Provided records:

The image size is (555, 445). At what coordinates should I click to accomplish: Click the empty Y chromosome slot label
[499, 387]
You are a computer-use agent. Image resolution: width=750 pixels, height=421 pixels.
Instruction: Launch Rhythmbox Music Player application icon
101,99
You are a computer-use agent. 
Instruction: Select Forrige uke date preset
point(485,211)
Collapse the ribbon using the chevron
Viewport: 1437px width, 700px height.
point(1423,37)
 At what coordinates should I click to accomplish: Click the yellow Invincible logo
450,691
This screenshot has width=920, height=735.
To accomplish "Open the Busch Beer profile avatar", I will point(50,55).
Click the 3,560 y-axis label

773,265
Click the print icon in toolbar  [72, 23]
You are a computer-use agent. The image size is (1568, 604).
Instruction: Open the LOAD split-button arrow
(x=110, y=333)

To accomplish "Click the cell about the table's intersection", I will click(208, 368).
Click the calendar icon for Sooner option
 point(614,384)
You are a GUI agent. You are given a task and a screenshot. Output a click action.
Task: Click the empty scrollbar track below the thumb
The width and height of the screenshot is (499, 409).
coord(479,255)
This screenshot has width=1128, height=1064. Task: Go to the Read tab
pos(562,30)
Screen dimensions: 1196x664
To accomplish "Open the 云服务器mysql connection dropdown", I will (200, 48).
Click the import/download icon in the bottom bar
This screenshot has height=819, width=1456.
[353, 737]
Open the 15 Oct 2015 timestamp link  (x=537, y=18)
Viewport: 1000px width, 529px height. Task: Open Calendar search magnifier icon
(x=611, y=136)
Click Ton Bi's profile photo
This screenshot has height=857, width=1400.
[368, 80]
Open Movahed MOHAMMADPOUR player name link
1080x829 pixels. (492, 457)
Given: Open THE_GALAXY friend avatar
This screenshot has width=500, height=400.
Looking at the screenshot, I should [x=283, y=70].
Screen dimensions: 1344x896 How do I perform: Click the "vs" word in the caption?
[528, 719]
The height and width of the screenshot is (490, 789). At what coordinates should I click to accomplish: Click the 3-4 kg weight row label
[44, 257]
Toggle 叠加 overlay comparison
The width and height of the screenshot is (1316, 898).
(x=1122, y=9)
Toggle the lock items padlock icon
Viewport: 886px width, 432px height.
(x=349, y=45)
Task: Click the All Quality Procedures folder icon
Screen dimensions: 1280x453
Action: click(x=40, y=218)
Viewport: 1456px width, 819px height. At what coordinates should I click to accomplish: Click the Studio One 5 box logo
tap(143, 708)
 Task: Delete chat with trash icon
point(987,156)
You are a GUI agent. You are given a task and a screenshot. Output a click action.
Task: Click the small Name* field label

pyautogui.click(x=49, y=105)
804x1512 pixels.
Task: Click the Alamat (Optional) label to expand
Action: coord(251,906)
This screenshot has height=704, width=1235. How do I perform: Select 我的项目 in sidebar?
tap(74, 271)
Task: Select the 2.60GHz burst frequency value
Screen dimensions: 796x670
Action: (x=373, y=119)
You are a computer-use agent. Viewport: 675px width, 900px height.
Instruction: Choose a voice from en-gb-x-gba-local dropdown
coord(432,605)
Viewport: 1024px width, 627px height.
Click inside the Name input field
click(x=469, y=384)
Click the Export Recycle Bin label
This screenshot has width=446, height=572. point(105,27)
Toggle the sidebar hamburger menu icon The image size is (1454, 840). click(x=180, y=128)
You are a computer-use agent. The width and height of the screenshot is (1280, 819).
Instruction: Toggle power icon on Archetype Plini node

Your goal: Swap "Screen dimensions" for "Screen size" throughout the entries above and write them out again with nothing else altered.

Exercise solution:
The image size is (555, 445). At what coordinates should I click to accomplish: Click the empty Y chromosome slot label
[499, 387]
You are a computer-use agent. Image resolution: width=750 pixels, height=421 pixels.
Instruction: Launch Rhythmbox Music Player application icon
101,99
You are a computer-use agent. 
Instruction: Select Forrige uke date preset
point(485,211)
Collapse the ribbon using the chevron
Viewport: 1437px width, 700px height.
point(1423,37)
 At what coordinates should I click to accomplish: Click the yellow Invincible logo
450,691
This screenshot has width=920, height=735.
To accomplish "Open the Busch Beer profile avatar", I will point(50,55).
Click the 3,560 y-axis label

773,265
Click the print icon in toolbar  [72, 23]
You are a computer-use agent. The image size is (1568, 604).
Instruction: Open the LOAD split-button arrow
(x=110, y=333)

To accomplish "Click the cell about the table's intersection", I will click(208, 368).
Click the calendar icon for Sooner option
 point(614,384)
You are a GUI agent. You are given a task and a screenshot. Output a click action.
Task: Click the empty scrollbar track below the thumb
The width and height of the screenshot is (499, 409).
coord(479,255)
This screenshot has width=1128, height=1064. Task: Go to the Read tab
pos(562,30)
Screen size: 1196x664
To accomplish "Open the 云服务器mysql connection dropdown", I will (200, 48).
Click the import/download icon in the bottom bar
This screenshot has height=819, width=1456.
[353, 737]
Open the 15 Oct 2015 timestamp link  (x=537, y=18)
Viewport: 1000px width, 529px height. Task: Open Calendar search magnifier icon
(x=611, y=136)
Click Ton Bi's profile photo
This screenshot has height=857, width=1400.
[368, 80]
Open Movahed MOHAMMADPOUR player name link
1080x829 pixels. (492, 457)
Given: Open THE_GALAXY friend avatar
This screenshot has width=500, height=400.
Looking at the screenshot, I should [x=283, y=70].
Screen size: 1344x896 How do I perform: Click the "vs" word in the caption?
[528, 719]
The height and width of the screenshot is (490, 789). At what coordinates should I click to accomplish: Click the 3-4 kg weight row label
[44, 257]
Toggle 叠加 overlay comparison
The width and height of the screenshot is (1316, 898).
(x=1122, y=9)
Toggle the lock items padlock icon
Viewport: 886px width, 432px height.
(x=349, y=45)
Task: Click the All Quality Procedures folder icon
Screen size: 1280x453
Action: click(x=40, y=218)
Viewport: 1456px width, 819px height. At what coordinates should I click to accomplish: Click the Studio One 5 box logo
tap(143, 708)
 Task: Delete chat with trash icon
point(987,156)
You are a GUI agent. You are given a task and a screenshot. Output a click action.
Task: Click the small Name* field label

pyautogui.click(x=49, y=105)
804x1512 pixels.
Task: Click the Alamat (Optional) label to expand
Action: coord(251,906)
This screenshot has height=704, width=1235. How do I perform: Select 我的项目 in sidebar?
tap(74, 271)
Task: Select the 2.60GHz burst frequency value
Screen size: 796x670
Action: (x=373, y=119)
You are a computer-use agent. Viewport: 675px width, 900px height.
Instruction: Choose a voice from en-gb-x-gba-local dropdown
coord(432,605)
Viewport: 1024px width, 627px height.
Click inside the Name input field
click(x=469, y=384)
Click the Export Recycle Bin label
This screenshot has width=446, height=572. point(105,27)
Toggle the sidebar hamburger menu icon The image size is (1454, 840). click(x=180, y=128)
You are a computer-use agent. The width and height of the screenshot is (1280, 819).
Instruction: Toggle power icon on Archetype Plini node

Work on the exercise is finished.